The French Energy Transition Act for green growth and related decrees lay down fairly strict conditions in terms of the content of Local Energy, Climate & Air Plans (PCAET). I would say that the two main innovations compared to first generation climate plans are the need to tackle air quality – which we have done, of course – and the local nature of PCAETs.
Focusing on building stock and skills only is no longer possible; on the contrary, PCAETs must become tools for developing local energy transition partnerships. This is what we have been trying to do at Rennes Métropole.
Building a 2030 trajectory with a 40% greenhouse gas emission reduction target – that is a 50% reduction per capita if we include population growth – proved a demanding exercise. Sector by sector, it revealed how big the task is as well as the absolute need to involve all local stakeholders (local authorities, public services, businesses and citizens) to obtain their adhesion. In fact, it is a new development model that we are building with our PCAET and its action plan. Despite the difficulties ahead, it is a formidable challenge that we intend to take up collectively.
How do you involve civil society and the local community?
To prepare Rennes Métropole’s climate plan, a steering committee gathering all the local stakeholders (councils of the metropolitan area, chambers of commerce and agriculture, social landlords, energy suppliers, associations, etc.) met on several occasions. All were invited to contribute to improving the action plan so as to make it truly inspirational for everyone.
We also sought the advice and contribution of the Metropolitan development board, which, by its composition, is there to influence the whole area and facilitate the transmission of political objectives to citizens. This is indispensable to help each citizen adopt new, greener practices.
Finally, our steering committee is soon going to be transformed into a genuine local energy transition conference and will be joined by new players. They will all be invited to make commitments to supplement the action plan. This will allow us to review it on a regular basis and ensure that it remains in line with our energy transition trajectory.
What partnerships can reinforce the political action of a metropolitan area like Rennes?
Rather than answering in general terms, I would rather give two concrete examples.
With an already well-established local programme for agriculture, we set up a series of meetings in partnership with the Ille-et-Vilaine Chamber of Agriculture on energy and climate issues.
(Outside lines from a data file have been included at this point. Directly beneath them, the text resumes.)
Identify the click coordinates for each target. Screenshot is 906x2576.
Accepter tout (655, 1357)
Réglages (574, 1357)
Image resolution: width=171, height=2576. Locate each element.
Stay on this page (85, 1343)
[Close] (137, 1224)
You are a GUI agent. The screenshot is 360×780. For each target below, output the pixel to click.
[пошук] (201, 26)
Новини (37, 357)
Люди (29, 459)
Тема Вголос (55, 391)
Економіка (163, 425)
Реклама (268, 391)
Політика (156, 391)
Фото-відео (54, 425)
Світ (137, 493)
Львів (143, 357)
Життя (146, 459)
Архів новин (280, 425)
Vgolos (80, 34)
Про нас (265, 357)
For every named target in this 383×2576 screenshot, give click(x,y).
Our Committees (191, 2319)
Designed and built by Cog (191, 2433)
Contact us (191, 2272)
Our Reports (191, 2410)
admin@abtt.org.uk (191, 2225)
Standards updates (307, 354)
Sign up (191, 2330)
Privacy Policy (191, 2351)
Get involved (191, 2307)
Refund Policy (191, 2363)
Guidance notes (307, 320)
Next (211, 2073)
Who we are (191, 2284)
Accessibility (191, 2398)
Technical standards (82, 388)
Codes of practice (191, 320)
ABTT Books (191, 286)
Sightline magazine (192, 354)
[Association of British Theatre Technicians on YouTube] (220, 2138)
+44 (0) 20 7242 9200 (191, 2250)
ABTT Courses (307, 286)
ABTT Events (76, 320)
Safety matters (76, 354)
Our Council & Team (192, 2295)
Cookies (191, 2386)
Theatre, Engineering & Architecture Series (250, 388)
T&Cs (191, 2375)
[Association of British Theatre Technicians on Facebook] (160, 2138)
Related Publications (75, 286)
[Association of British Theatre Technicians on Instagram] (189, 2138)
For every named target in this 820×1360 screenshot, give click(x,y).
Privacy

About ten town councillors from the metropolitan area and ten farmers met on several occasions to outline prospects and assess the limits of an agricultural energy transition in a mixed crop-livestock farming area. In addition to the players getting to know each other, this also helped prioritise what actions were possible and contributed to Rennes Métropole’s PCAET action plan.
In 2009-2010, over 30 municipalities from the metropolitan area signed the Covenant of Mayors. Over time and with the change of the municipal teams following the 2014 elections, the process lost momentum to the great regret of some elected members. The climate plan preparation phase was an opportunity to revitalise it. A group of volunteer municipalities, with support from the energy and environmental transition department and the Pays de Rennes’ local energy and climate agency worked on putting together a catalogue of measures. This catalogue was presented to the 43 municipalities of the metropolitan area as a source of inspiration from which they can pick simple or more complex methods and ideas to design their own action plans. Drawn up as closely as possible to citizens, they supplement the metropolitan action plan and have revived the energy transition momentum. This partnership between the metropolitan area and its municipalities is essential to encourage each citizen to get involved to the best of their abilities but always in a very practical way.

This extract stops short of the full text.